Bron: Spellenlab
Elke speler heeft een schatkist (lijkt op een balkachtige dobbelsteen) en stopt daarin een voorwerp dat voor hem waardevol is. Je kan eventueel vooraf een thema afspreken of ook toelaten dat iemand zijn favoriete voorwerp op een papiertje schrijft (als het b.v. niet in die doos past).
Het speelbord wordt samengesteld uit een aantal kaarten die eilanden in een zee voorstellen. De grootouders kiezen de eilanden (thema’s) uit waarmee ze willen spelen en zoeken die kaarten uit. Op lievelingseilanden wordt b.v. geraden naar een lievelingskleur of -dier. Op het fantasie-eiland gaat het over ervaringen en dingen die we anders willen doen (wat als... stel dat...). Het waar of niet waar eiland confronteert je met bepaalde stellingen of meningen (mag een grootouder helpen met huiswerk maken?). Het eiland van lang geleden mag alleen bezocht worden door grootouders. Zij stellen er een vraag over lang geleden en beoordelen het antwoord. Alleen kleinkinderen mogen naar het toekomsteiland om er een vraag aan hun grootouders te stellen over voorwerpen van het heden en de toekomst. Het eiland van nu is dan weer de plaats waar enkel ouders mogen landen. De vragen daar zijn gebaseerd op situaties uit het verleden en het heden. En op het herinneringseiland mag iedereen een herinnering aan elkaar vertellen (wanneer was je eens heel bang).
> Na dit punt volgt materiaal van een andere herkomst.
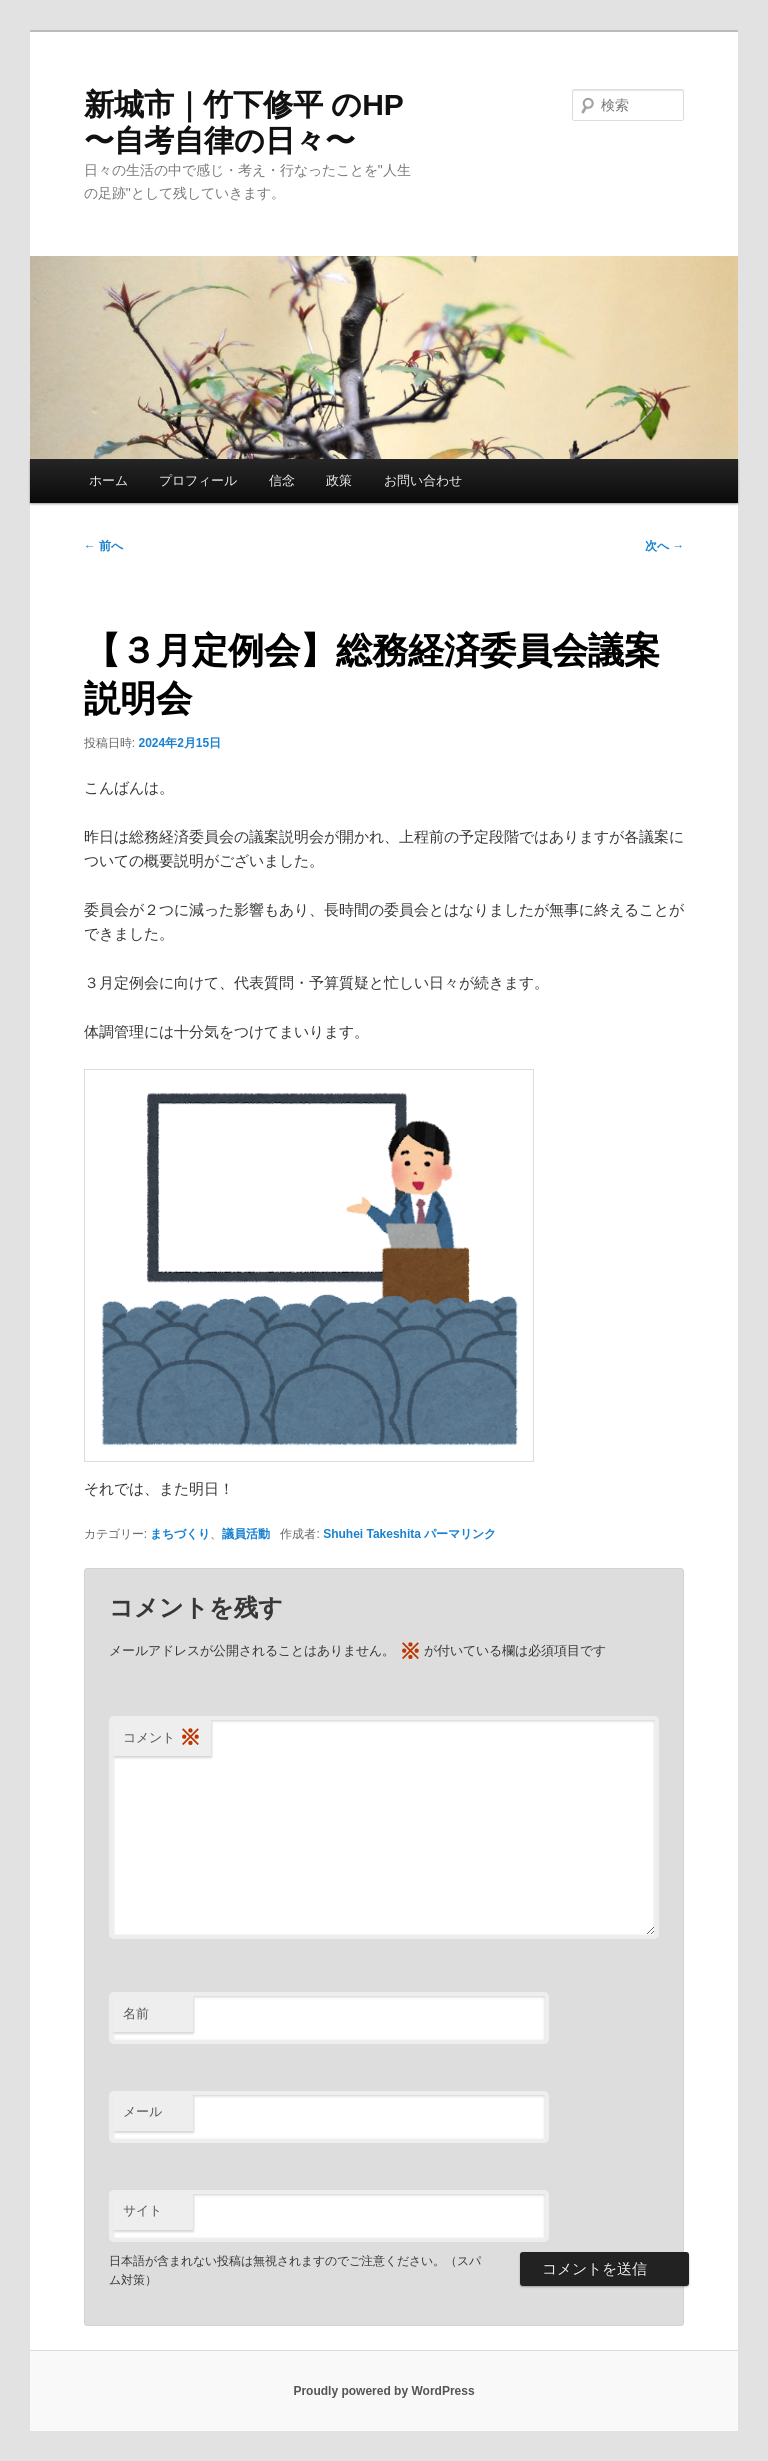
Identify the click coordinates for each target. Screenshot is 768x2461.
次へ (664, 546)
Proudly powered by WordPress (383, 2391)
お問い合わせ (423, 480)
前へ (103, 546)
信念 (282, 480)
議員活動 (246, 1534)
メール (142, 2111)
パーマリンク (460, 1534)
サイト (142, 2210)
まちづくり (180, 1534)
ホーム (108, 480)
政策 (339, 480)
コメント (162, 1738)
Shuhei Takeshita (372, 1534)
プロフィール (198, 480)
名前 (136, 2013)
Elk van deze eilanden bestaat uit een reeks van gekleurde kaartjes die samen geplaatst worden. Tussenin worden blauwe zee- en opdrachtkaartjes gelegd, zodat een speelveld van 10 op 10 vakjes ontstaat.
Het doel van het spel is het geheime voorwerp van de andere spelers te raden. Dit kan door een vraag over een eigenschap van dat voorwerp te stellen als je een opdracht goed uitgevoerd hebt. Pas als je een kaartje hebt van elk eiland mag je effectief naar het voorwerp zelf vragen.
Wie aan de beurt komt, rolt eerst eens zijn schatkist op een neutrale plaats (naast het speelvlak). Wanneer de kist 2 stippen toont, moet de speler zijn kist vanaf een rand van het speelbord 2 keer rollen (vandaar de titel van dit spel). Zo kom je op de verschillende gekleurde kaarten terecht. De blauwe kaarten stellen de zee met vissen voor. Daar moet soms een opdracht uitgevoerd worden. De andere kleuren stellen de hierboven beschreven eilanden voor. Komt een speler op zo’n eiland terecht, dan moet hij één eilandkaartjes nemen en de vraag oplossen. Als de speler de vraag juist oplost, mag hij het kaartje behouden en een vraag stellen aan iemand over zijn geheime schat. Bij een fout antwoord wordt het kaartje gewoon teruggeplaatst en mag de speler geen vraag stellen.
Zodra een speler van elk eiland een kaart heeft, mag hij éénmaal raden wat het geheim is van iedere medespeler. Lukt dit, dan wint hij het spel.
De vragen en opdrachten zitten goed in elkaar. Je leert elkaar echt wat beter kennen. Kinderen moeten b.v. zeggen wat ze zouden doen met een briefje van 200 EUR als ze dit op straat zouden vinden. Grootouders moeten dan eens nadenken of ze liever een ander beroep hadden uitgeoefend. Soms moet iemand vertellen over een situatie waarin hij heel moe was. En wie zou je eens willen zijn voor één dag?
Het feit dat je ook nog eens naar een voorwerp moet raden en dit uiteindelijk pas mag doen als je voldoende kaarten kon verzamelen, maakt dit spel ook nog eens spannend. Want tijdens het spel worden voortdurend detailvragen gesteld naar de eigenschappen van de verborgen schatten (kleur, grootte, duur of goedkoop,...).
Heerlijk informatief spel om jong en oud eens rond de tafel te krijgen!